Media reports about a graduate from the Department of Economics at Tsing Hua University who went to Australia to work as a “Taiwanese migrant worker” (台勞) have become a source of much debate recently. In my view, the source of the problem with Taiwanese students having to go abroad to work is that for the past two decades, the educational system has only focused on productivity, while ignoring dedication and enthusiasm for teaching, and this has caused both teachers and students to lose sight of the overall goal of education.
Toward the end of the 1980s, a series of educational reforms were implemented that resulted in demands to improve the quality of higher education. There was nothing wrong with the idea, but the approach that was adopted by the educational administration was to set up a series of quantitative benchmarks by which it could judge the quality of education.
Some examples of these reforms are the demand that institutions of higher learning should increase the proportion of teachers holding a doctoral degree and the proportion of teachers at the level of assistant professor and above, encouraging the elevation of specialized technical institutes to university level, establishing a system for teacher evaluation and making the number of articles published in Social Sciences Citation Index (SSCI) and Science Citation Index (SCI) journals the standard for promotions and evaluating National Science Council (NSC) program applications. Such absurd measures for evaluating educational quality using quantitative benchmarks also called Key Performance Indicators, or KPIs — were continuously introduced.
The education administration system also includes many other strange ideas and methods, such as determining whether teachers show concern for their students by looking at interview records and how many interviews a teacher has had with students, evaluating whether or not they are thorough in their teaching by looking at whether there is a syllabus and the number of assessments and determining whether a teacher connects with industry by looking at the number of projects operated jointly with industry.
As a result, each term teachers are busy planning lessons for every class, holding interviews with students, visiting students living in dormitories and their place of work, submitting NSC program applications, trying to set up joint projects with industry, promoting their school, getting training at companies, writing articles for publication in SCI or SSCI journals and so on.

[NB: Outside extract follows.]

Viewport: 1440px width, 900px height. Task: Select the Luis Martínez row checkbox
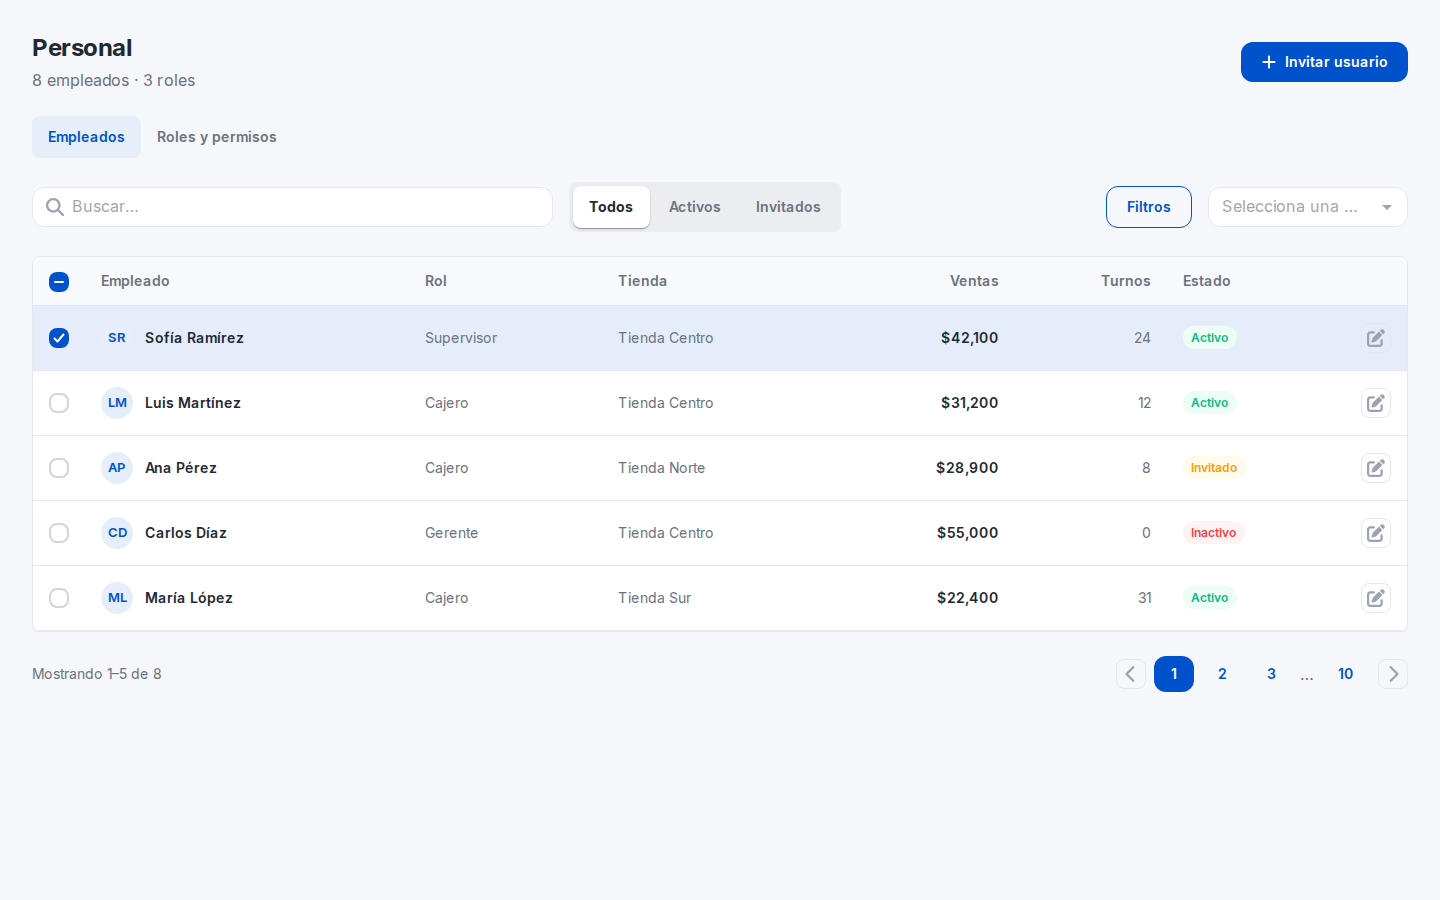coord(59,403)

Every benchmark is geared toward measuring a teacher’s productivity, and in addition, there are never-ending teacher evaluations. However, none of these benchmarks can measure a teacher’s dedication and enthusiasm for teaching.

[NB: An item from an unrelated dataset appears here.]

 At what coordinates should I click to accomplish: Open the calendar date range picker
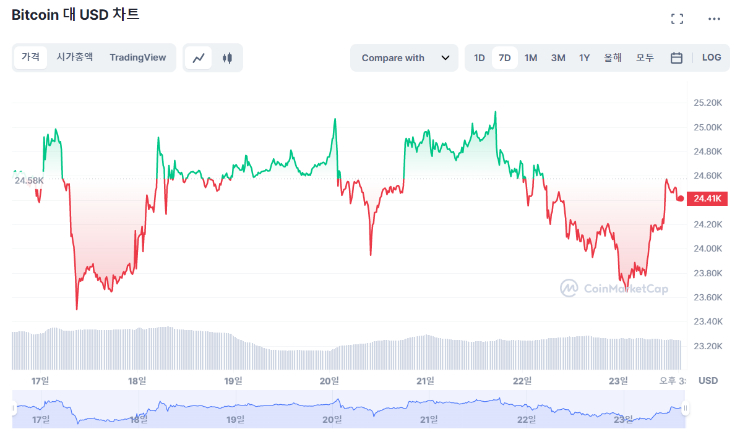pyautogui.click(x=677, y=58)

The education administration system should return the right of education to the teachers and their students, cut down on the influence of quantitative benchmarks on the quality of education — after maintaining these benchmarks for a period to give schools time to adapt — lower the frequency of teacher evaluations and replace process management with goal management.
We can learn how to guarantee and maintain educational quality by managing educational goals instead of by interfering at every step of the educational process.
Let teachers concentrate on teaching, and let students concentrate on learning.
Feng Kuo-hao is associate professor and chairman of the Department of Public Relations and Advertising at Kun Shan University.